While she is thought have spent a few years living an exemplary life in prison, Margaret’s adventurous spirit appears to have just been resting. In 1800 she is said to have disguised herself as a sailor, scaled a 22ft wall topped with spikes and escaped to meet up with Laud who was hoping they could travel to a new life in Holland.
She was apprehended on a beach with Laud, who was shot dead trying to escape, and again handed a death sentence but this was commuted to transportation for life.
It was this very month 214 years ago, that she left Ipswich bound for Australia where we know, thanks to the letters she was able to write home, she made a better life for herself – even receiving a pardon before her death in 1819 – although she never married.
She remains something of a local legend – and, indeed, the reason I first heard of her was because there is a pub named after her next to the park my grandad sometimes took me to. I would feed the ducks, eat ice-cream I wasn’t supposed to have and generally get the pretty dress my mum no doubt put me in as muddy as possible while he told me of her adventures.
As a teenager, I found a secondhand book entitled The History of Margaret Catchpole – A Suffolk Girl, pictured above, written by the Rev Richard Cobbold who was the son of Margaret’s former mistress.
While it paints a colourful picture of a feisty woman, much of her downfall is blamed on her love for Laud who is said to have led her astray.
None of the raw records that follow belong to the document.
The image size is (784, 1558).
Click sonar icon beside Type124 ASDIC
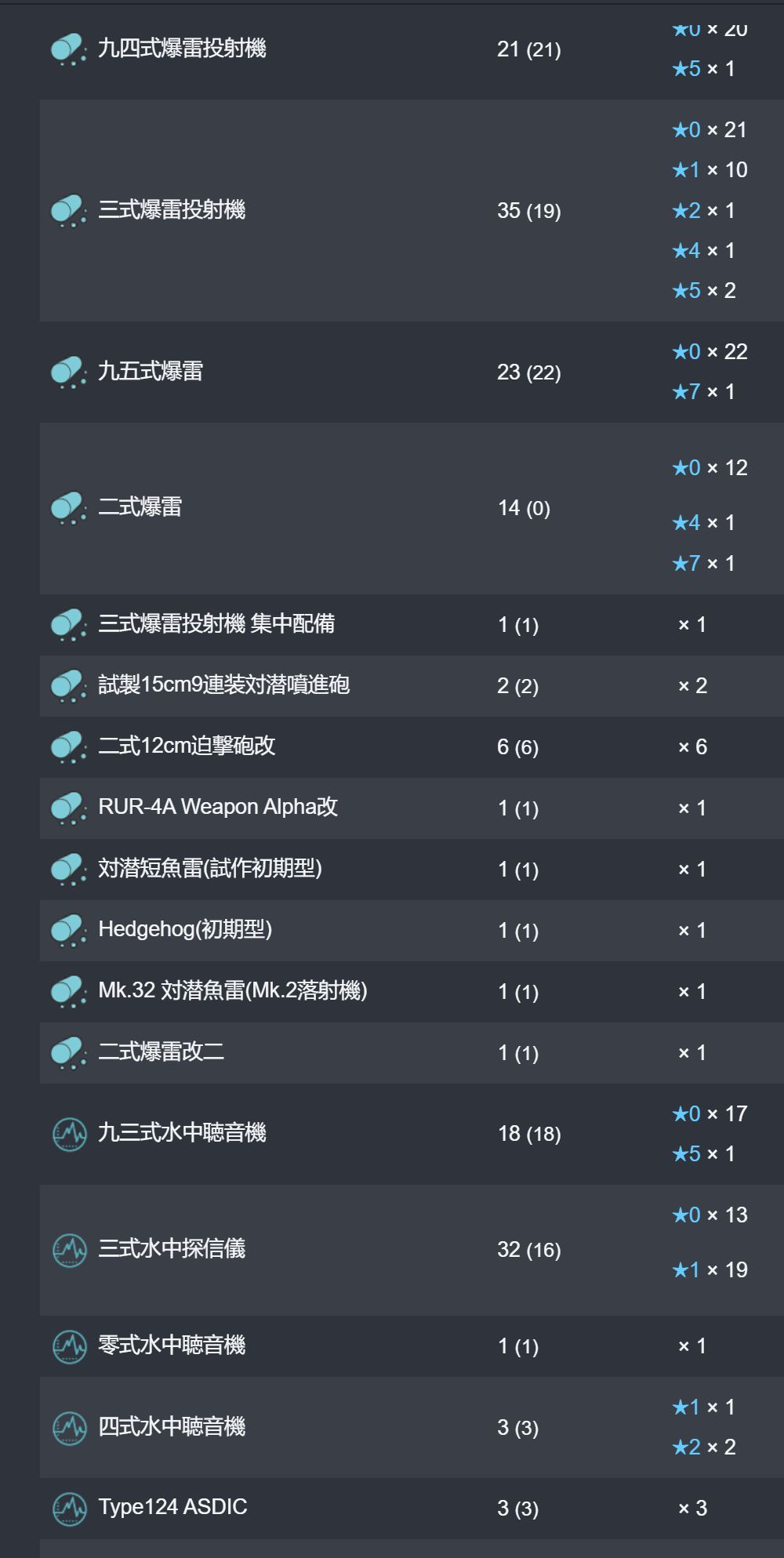click(69, 1509)
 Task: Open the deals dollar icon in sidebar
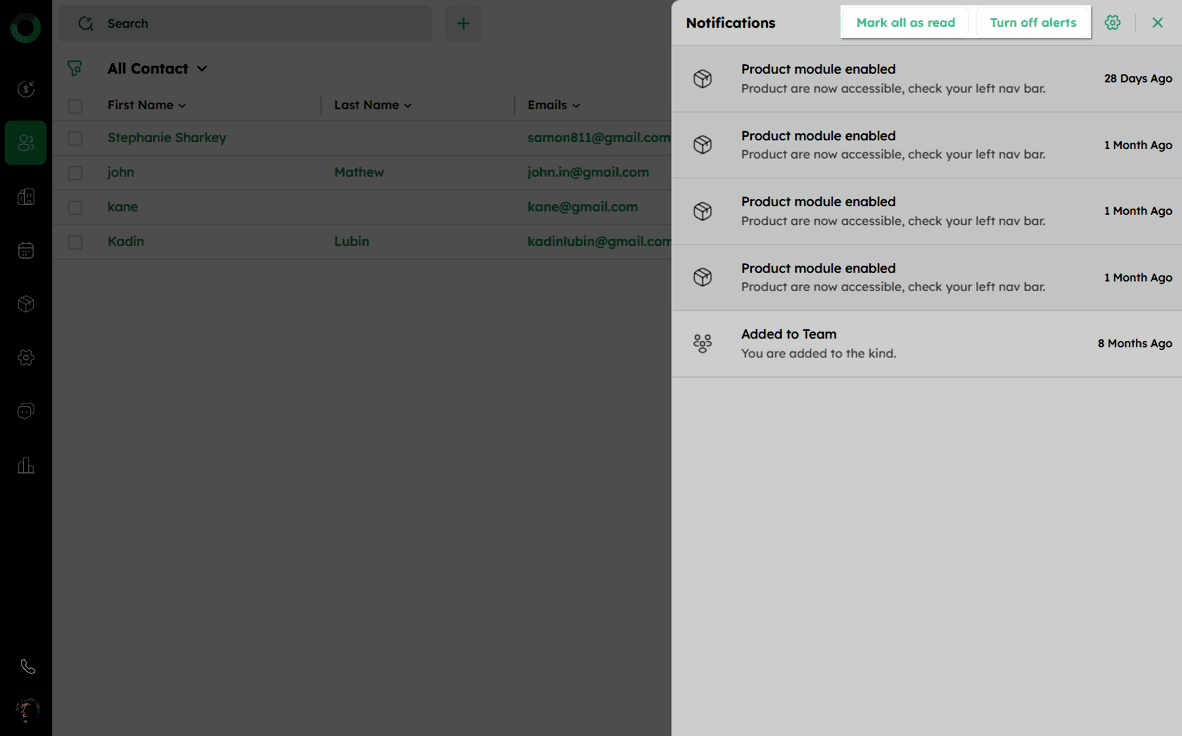(x=26, y=89)
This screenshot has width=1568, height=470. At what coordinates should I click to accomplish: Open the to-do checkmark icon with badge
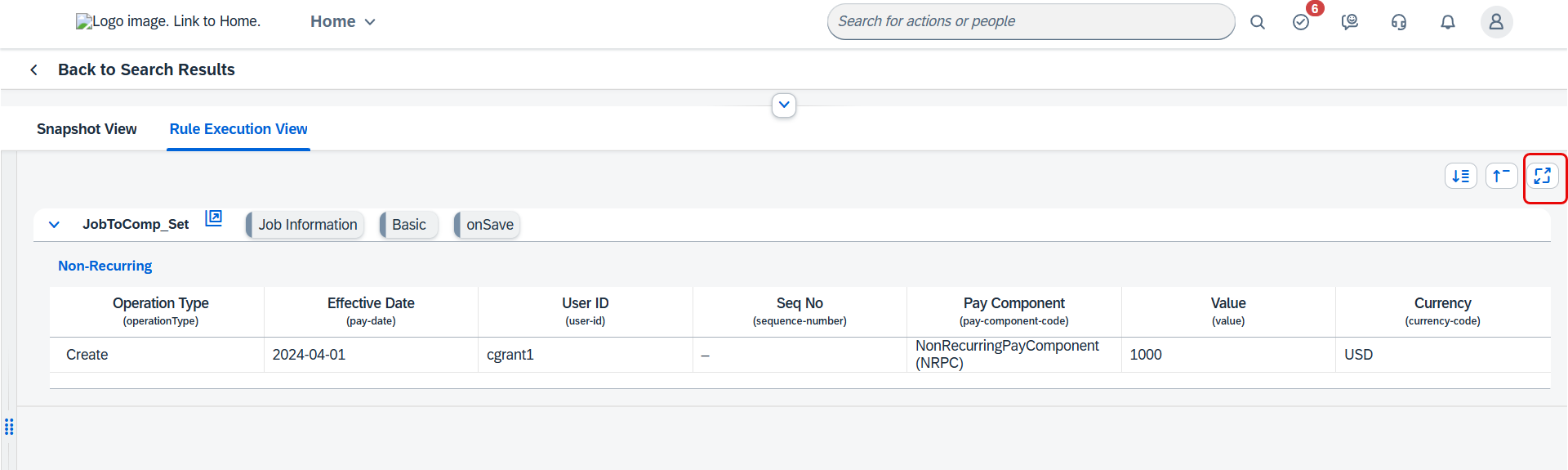1301,22
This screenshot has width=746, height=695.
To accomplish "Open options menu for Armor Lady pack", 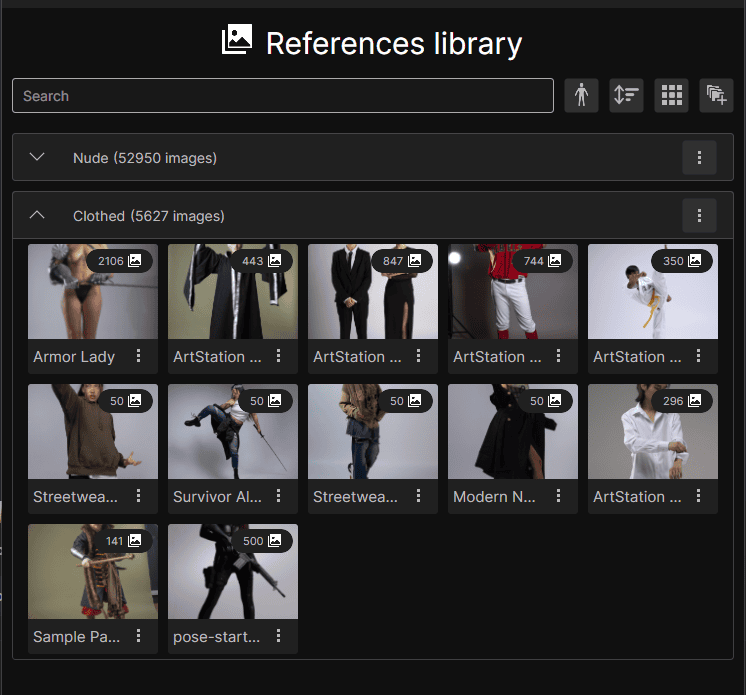I will [x=139, y=357].
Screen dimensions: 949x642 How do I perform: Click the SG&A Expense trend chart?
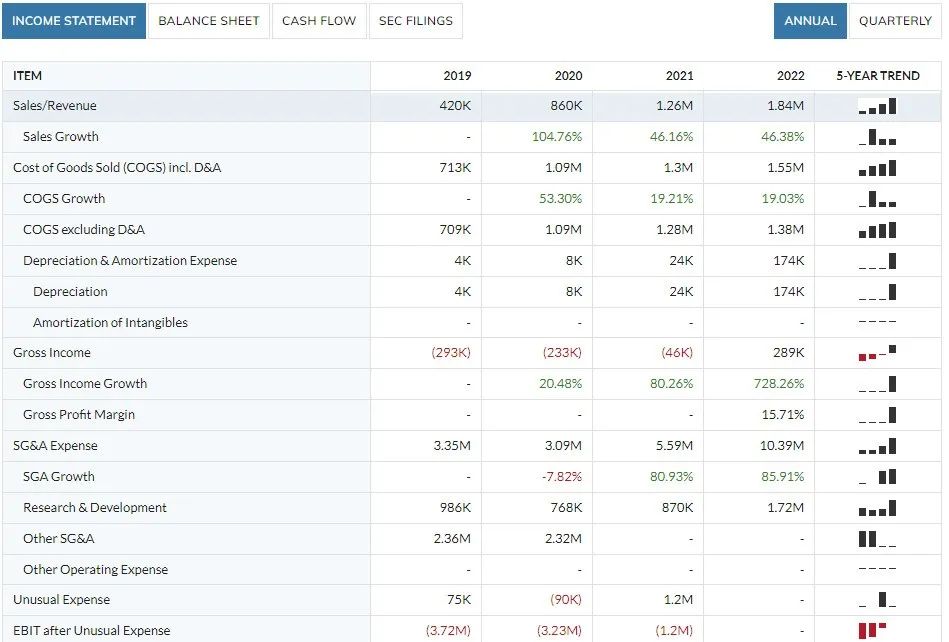877,446
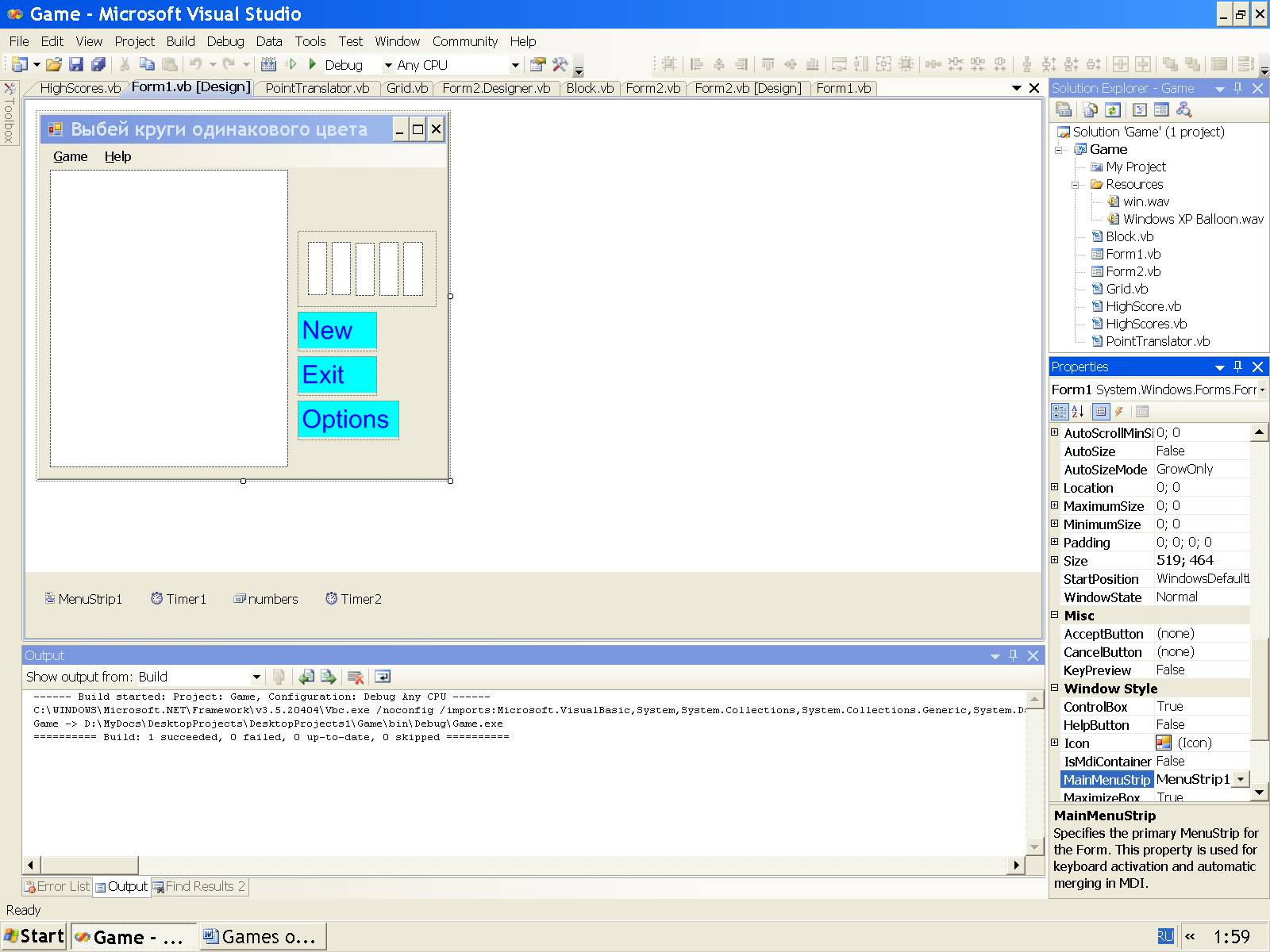Click the Open File folder icon

pos(53,64)
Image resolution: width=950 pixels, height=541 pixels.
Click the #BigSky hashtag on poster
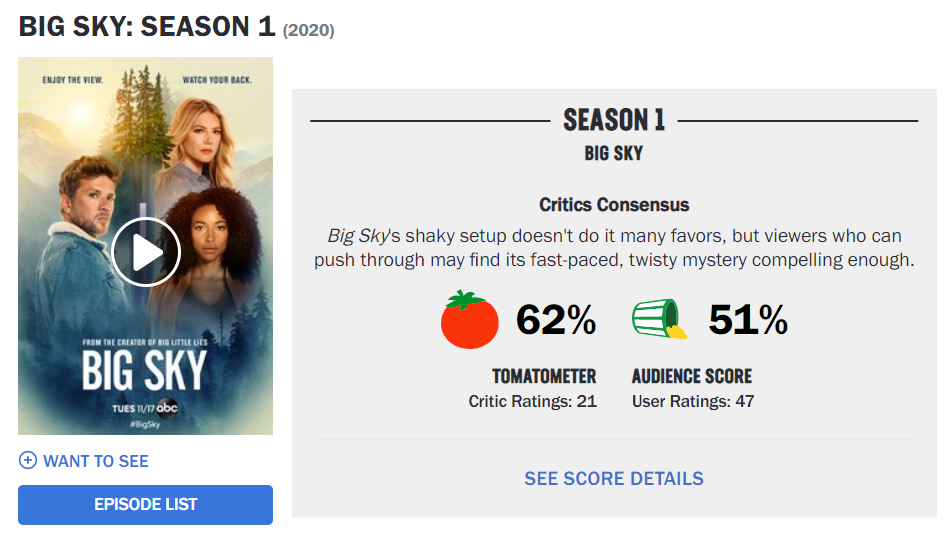145,424
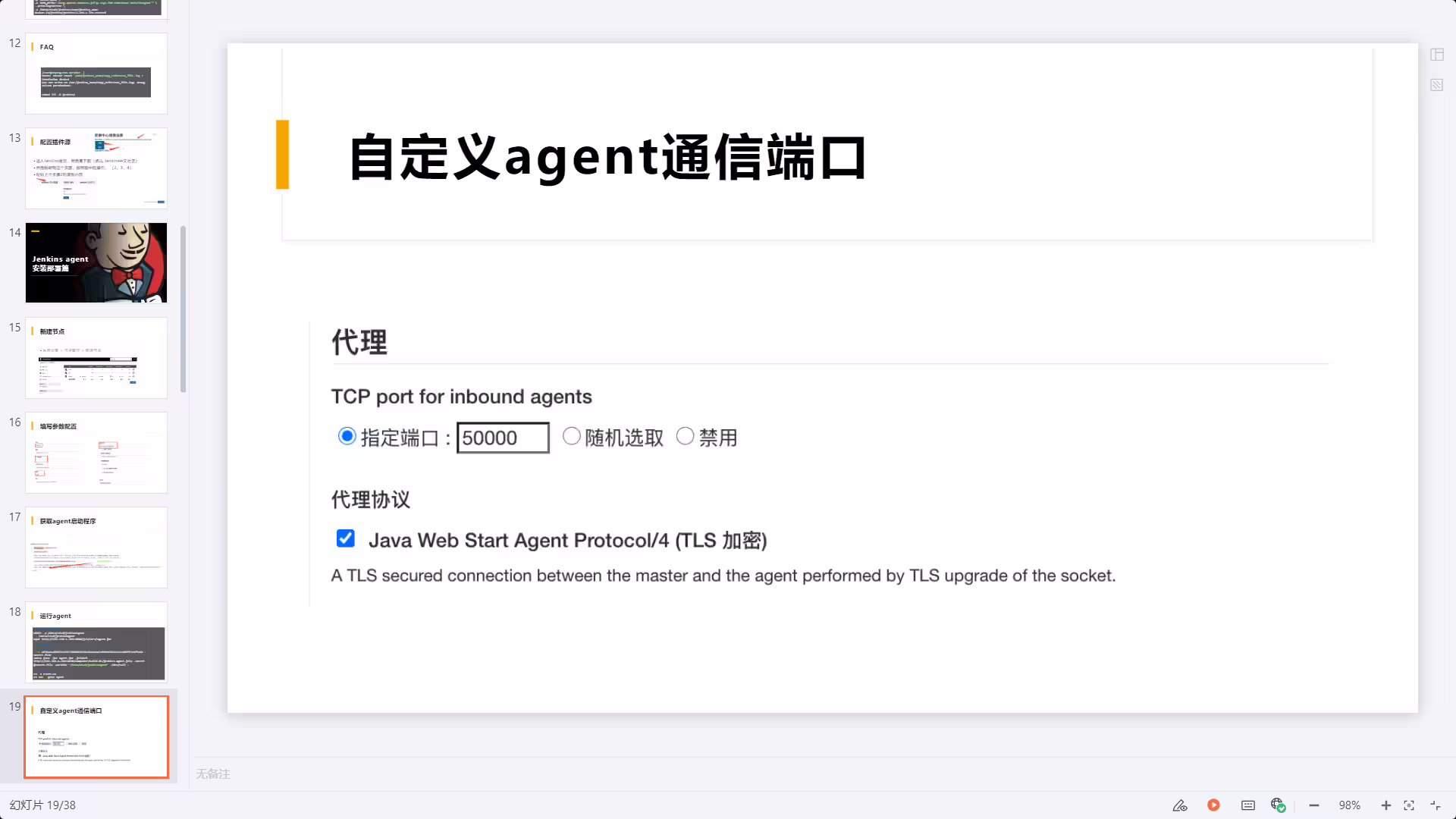Image resolution: width=1456 pixels, height=819 pixels.
Task: Click the port field showing 50000
Action: (503, 438)
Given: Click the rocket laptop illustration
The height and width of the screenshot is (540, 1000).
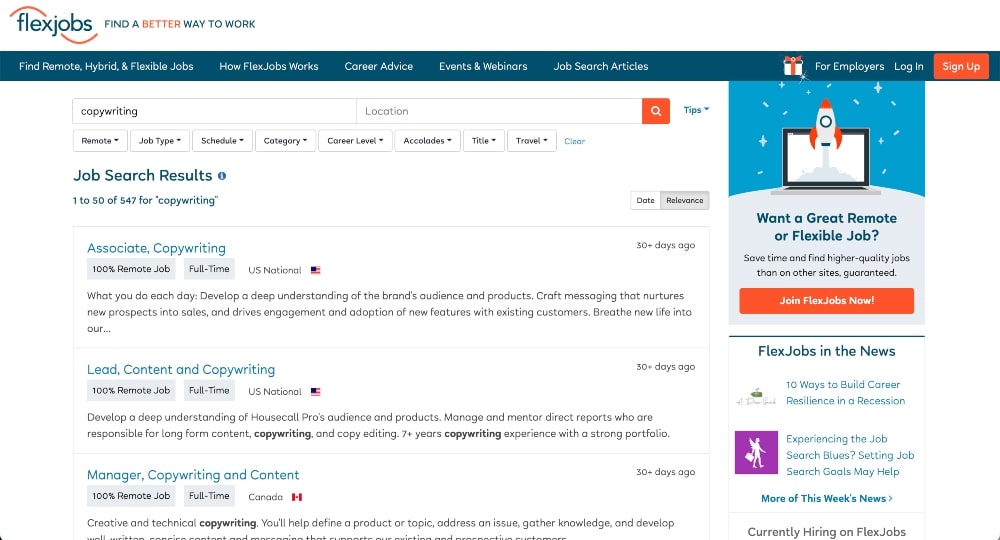Looking at the screenshot, I should click(x=826, y=144).
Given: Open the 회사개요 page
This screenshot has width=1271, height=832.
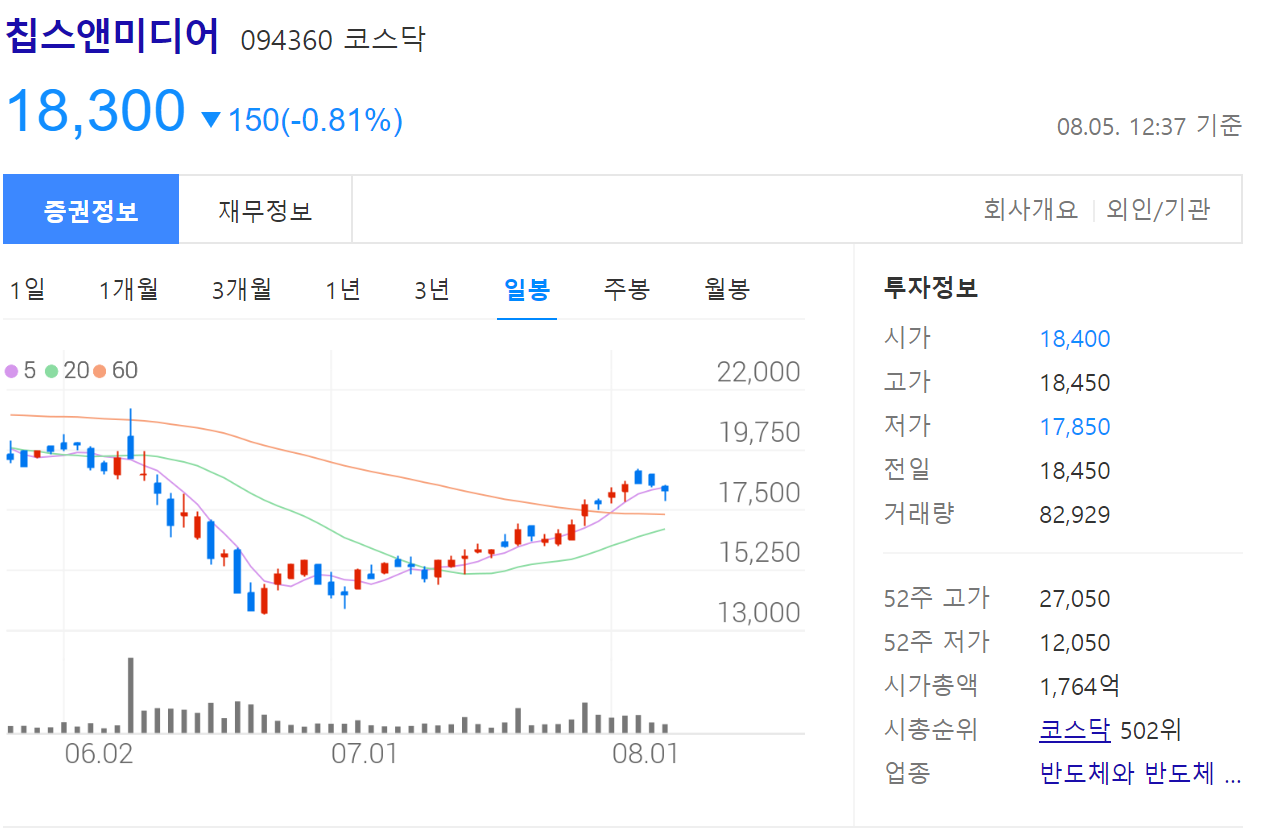Looking at the screenshot, I should click(1030, 209).
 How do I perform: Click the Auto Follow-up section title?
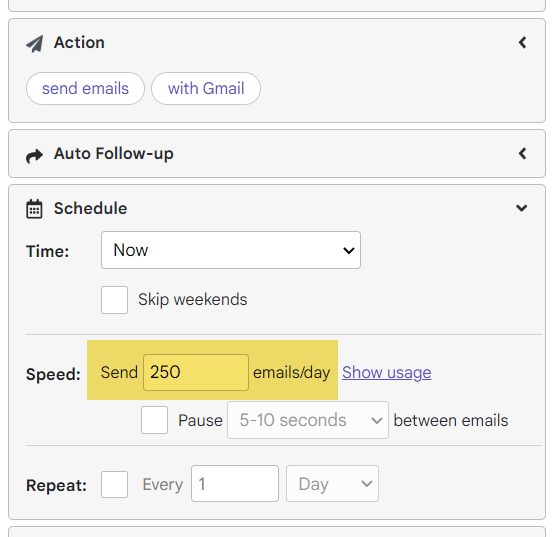[x=114, y=154]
This never really sat right with me as she seemed very much her own person from a young age and in researching her for this story I found an article on the BBC website which seems to agree.
“He portrays her as a ‘victim of men’, as easy ‘prey’ and as led astray by her ‘blind passion’ for Laud – her ‘one great error’. Cobbold makes Margaret conform to his Victorian ideas about women as docile, modest, mother-figures, changing facts when necessary, for example he falsely says she worked in a female orphanage in Australia.”
It goes on:
“Portraying her in this way is unfair, depriving her of the resourcefulness and ingenuity which she obviously possessed in abundance.
“Cobbold tries to write his Victorian ideas about femininity back into 1800, but Margaret was not docile, and it was her ‘unfeminine’, escapades that made her so notorious in Suffolk.”
I find it really interesting how the Rev Cobbold coloured the story to fit his view of the world or the message he wanted to convey, which I suppose all writers do, to some degree. I edited my version to include the bits I like, after all, and left others out that didn’t fit with how I see her. It makes you think though. Well, it does me, anyway.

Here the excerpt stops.